↓↓↓
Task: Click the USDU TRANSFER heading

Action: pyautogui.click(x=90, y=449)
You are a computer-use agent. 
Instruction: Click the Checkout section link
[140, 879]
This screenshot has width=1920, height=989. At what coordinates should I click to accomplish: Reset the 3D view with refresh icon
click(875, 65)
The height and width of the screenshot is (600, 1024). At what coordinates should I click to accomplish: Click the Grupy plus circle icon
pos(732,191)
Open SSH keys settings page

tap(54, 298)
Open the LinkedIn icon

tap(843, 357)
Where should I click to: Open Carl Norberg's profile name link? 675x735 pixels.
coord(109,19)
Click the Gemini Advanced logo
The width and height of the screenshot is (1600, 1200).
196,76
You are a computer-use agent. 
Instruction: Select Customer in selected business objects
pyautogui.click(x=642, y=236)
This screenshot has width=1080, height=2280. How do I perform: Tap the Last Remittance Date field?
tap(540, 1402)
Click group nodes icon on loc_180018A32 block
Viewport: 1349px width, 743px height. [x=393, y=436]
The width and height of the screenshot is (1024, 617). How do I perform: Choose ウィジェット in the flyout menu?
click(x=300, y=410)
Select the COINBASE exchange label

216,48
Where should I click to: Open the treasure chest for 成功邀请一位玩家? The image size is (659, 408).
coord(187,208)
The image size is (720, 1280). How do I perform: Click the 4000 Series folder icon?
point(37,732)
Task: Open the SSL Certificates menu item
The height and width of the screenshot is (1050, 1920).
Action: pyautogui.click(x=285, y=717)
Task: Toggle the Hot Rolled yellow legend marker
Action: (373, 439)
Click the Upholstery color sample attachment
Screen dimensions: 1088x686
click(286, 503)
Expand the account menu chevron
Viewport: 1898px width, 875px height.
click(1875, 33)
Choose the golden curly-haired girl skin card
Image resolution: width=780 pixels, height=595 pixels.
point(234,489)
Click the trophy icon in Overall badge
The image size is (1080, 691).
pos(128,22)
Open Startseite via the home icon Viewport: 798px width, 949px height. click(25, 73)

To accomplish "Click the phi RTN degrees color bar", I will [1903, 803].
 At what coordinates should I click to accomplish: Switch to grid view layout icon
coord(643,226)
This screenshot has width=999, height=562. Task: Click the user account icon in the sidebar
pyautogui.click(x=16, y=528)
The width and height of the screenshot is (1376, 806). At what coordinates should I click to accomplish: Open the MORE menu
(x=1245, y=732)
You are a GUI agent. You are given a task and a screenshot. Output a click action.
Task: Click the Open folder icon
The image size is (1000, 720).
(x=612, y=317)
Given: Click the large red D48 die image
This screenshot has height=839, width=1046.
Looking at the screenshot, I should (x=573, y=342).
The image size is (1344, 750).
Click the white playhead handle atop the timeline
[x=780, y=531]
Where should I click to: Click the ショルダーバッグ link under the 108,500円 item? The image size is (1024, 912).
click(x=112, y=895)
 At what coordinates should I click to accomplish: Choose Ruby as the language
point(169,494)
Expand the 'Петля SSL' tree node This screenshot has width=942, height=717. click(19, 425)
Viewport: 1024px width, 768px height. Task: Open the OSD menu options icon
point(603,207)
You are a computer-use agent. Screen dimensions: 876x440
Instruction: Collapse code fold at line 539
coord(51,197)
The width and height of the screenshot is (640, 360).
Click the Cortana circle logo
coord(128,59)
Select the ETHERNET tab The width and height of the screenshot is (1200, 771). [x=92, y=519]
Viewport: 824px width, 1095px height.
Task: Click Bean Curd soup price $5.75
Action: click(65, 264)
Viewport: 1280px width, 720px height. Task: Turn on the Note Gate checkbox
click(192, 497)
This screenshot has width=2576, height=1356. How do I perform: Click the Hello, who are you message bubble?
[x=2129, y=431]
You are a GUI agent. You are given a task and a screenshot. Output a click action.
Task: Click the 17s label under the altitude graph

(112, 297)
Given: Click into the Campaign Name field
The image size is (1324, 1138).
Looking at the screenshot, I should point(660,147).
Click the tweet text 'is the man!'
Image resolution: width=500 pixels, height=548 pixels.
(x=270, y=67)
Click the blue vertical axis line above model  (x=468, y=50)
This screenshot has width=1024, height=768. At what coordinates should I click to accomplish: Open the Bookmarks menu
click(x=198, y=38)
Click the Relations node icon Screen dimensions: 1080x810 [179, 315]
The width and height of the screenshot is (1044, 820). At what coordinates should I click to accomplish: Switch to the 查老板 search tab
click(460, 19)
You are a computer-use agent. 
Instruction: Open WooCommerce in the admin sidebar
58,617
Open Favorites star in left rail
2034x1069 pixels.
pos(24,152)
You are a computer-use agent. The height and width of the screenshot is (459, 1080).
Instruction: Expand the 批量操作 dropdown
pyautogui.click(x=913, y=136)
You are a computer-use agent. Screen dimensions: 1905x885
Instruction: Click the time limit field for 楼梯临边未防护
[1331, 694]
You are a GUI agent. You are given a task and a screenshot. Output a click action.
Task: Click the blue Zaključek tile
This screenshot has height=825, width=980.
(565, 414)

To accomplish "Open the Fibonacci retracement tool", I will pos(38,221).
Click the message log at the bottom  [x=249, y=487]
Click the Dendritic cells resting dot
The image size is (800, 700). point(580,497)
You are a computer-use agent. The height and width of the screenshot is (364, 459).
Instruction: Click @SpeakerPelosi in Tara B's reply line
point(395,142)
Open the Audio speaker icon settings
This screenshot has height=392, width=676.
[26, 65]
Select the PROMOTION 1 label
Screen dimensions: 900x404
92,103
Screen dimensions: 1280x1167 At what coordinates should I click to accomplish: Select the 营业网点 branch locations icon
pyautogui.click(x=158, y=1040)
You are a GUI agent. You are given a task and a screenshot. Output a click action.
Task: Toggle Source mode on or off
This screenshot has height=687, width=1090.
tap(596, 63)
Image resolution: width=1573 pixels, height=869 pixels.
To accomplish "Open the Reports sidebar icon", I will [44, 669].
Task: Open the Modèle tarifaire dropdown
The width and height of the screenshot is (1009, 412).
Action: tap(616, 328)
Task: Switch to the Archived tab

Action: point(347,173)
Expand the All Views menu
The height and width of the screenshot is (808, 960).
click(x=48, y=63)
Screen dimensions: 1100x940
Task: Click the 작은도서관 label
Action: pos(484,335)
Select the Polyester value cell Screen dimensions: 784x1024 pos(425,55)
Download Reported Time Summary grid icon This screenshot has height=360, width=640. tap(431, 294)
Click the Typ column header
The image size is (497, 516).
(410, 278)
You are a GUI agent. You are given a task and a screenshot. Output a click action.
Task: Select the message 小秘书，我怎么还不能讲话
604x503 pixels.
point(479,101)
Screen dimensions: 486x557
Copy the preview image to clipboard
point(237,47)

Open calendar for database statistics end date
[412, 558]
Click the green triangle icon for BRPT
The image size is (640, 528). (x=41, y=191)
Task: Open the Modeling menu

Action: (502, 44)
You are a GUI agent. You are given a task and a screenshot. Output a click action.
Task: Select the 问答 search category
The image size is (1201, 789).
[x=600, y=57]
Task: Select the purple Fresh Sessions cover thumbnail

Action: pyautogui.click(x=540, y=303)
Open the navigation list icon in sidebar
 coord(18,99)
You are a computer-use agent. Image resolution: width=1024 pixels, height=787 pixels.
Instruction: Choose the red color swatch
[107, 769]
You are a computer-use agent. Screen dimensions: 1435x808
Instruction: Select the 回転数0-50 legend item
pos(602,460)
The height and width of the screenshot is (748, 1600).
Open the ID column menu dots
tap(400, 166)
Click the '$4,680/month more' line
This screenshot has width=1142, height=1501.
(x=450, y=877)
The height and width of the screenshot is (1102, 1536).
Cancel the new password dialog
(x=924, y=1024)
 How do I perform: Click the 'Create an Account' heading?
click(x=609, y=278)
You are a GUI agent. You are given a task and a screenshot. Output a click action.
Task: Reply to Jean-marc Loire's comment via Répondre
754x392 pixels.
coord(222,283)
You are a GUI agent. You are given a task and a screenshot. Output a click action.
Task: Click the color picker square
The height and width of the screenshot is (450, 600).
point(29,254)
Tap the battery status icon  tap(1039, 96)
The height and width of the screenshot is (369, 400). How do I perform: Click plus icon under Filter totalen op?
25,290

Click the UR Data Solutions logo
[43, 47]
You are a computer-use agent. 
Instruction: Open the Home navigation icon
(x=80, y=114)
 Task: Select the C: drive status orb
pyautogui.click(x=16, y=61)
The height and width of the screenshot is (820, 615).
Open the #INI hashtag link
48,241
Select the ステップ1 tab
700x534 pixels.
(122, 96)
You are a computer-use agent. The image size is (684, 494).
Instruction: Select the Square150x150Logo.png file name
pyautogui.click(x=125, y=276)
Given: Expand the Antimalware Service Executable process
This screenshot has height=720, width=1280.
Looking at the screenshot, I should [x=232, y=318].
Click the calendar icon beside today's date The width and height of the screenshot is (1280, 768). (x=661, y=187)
↑↑↑
◆ Requirement ◆
Once the line with "Screen dimensions: 1088x686" is found in the records above, print exactly that line and every line after it through the line with "Task: Click the Open folder icon".

◆ Your response ◆
Screen dimensions: 1088x686
click(286, 503)
Expand the account menu chevron
Viewport: 1898px width, 875px height.
click(1875, 33)
Choose the golden curly-haired girl skin card
Image resolution: width=780 pixels, height=595 pixels.
point(234,489)
Click the trophy icon in Overall badge
The image size is (1080, 691).
pos(128,22)
Open Startseite via the home icon Viewport: 798px width, 949px height. click(25, 73)

To accomplish "Click the phi RTN degrees color bar", I will [1903, 803].
 At what coordinates should I click to accomplish: Switch to grid view layout icon
coord(643,226)
This screenshot has width=999, height=562. Task: Click the user account icon in the sidebar
pyautogui.click(x=16, y=528)
The width and height of the screenshot is (1376, 806). At what coordinates should I click to accomplish: Open the MORE menu
(x=1245, y=732)
You are a GUI agent. You are given a task and a screenshot. Output a click action.
Task: Click the Open folder icon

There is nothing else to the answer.